分離発注は「責任の区分」が問題です。

ユーザー 空間スタジオ 遠藤泰人 の写真

分離発注の場合、気をつけなければいけないのは「責任の区分」です。

私は設計事務所ですが時々分離発注を行います。といっても一括で工務店に請け負わせてある工事の一部分だけです。主にオリジナルのキッチンですが、私の設計したものを施主から直接発注してもらいます。その場合には、給水排水の位置出しなどはキッチン屋さんの仕事になりますが、設計事務所が代行する事も多いです。給水、排水の位置に下地があたったりすると、問題になりますね。もっと前に指示しなかったキッチン側のミスになります。

まあそれは工事中の場合ですから、たいした問題ではありません。
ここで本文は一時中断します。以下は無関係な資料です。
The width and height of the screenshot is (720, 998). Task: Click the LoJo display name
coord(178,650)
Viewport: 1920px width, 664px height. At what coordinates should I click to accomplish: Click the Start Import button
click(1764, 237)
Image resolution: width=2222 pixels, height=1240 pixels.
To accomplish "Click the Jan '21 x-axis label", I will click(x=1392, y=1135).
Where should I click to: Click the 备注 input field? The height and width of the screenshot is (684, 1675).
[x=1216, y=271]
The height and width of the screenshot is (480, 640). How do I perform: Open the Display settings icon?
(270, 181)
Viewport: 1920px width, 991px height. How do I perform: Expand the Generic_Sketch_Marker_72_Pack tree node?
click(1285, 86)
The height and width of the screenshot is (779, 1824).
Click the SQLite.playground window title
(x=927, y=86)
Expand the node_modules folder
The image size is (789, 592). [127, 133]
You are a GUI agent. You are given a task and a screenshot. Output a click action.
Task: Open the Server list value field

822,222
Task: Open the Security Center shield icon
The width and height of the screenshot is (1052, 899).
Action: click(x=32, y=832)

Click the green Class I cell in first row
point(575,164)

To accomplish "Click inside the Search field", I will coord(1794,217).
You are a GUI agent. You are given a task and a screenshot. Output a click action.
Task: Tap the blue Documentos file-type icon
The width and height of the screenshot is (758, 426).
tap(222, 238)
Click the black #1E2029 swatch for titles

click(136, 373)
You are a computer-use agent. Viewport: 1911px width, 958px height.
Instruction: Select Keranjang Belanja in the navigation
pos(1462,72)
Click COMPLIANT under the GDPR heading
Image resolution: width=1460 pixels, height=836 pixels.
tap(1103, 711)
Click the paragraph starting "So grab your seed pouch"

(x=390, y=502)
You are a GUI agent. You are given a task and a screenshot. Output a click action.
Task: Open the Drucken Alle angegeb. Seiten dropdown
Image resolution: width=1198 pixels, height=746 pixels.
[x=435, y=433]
問題は工事が終わってからのトラブルです。例えば防水屋さんが親戚にいたとして、防水工事を分離発注したとします。竣工後雨が漏ったとした場合、誰が責任取るかということになりますね。これは難しい。

防水工事は実は下地の善し悪しが重要な工事です。そうすると大工工事が悪いのか防水工事が悪いのかという問題になります。それはそう簡単に判断できる事ではないので、かなり面倒な事になります。

分離発注でなければ雨漏りは単純に工務店の責任になります。工務店とはそういうものです。ゼネコンというのは大きな施工会社の事を言うのではなく「general contractor 」すなわち「総合して契約する(請け負う)会社」のことです。いろいろな職種が入る工事をまとめて一括で受注し、工事をとりまとめて建物を完成させ、建物の責任を取る事が業務です。

そこに、自分が発注したのではない(自分には全く利益のない)防水屋さんが入ってくるのですから、雨漏りの時の責任の所在が難しくなってくる訳です。そういう問題を避ける為には、業者指定というやり方があります。防水屋さんはここを使ってくれというだけで、防水屋さんは工務店と契約し、工務店の指示で動きます。勿論お金も工務店から支払われることになり問題はなくなります。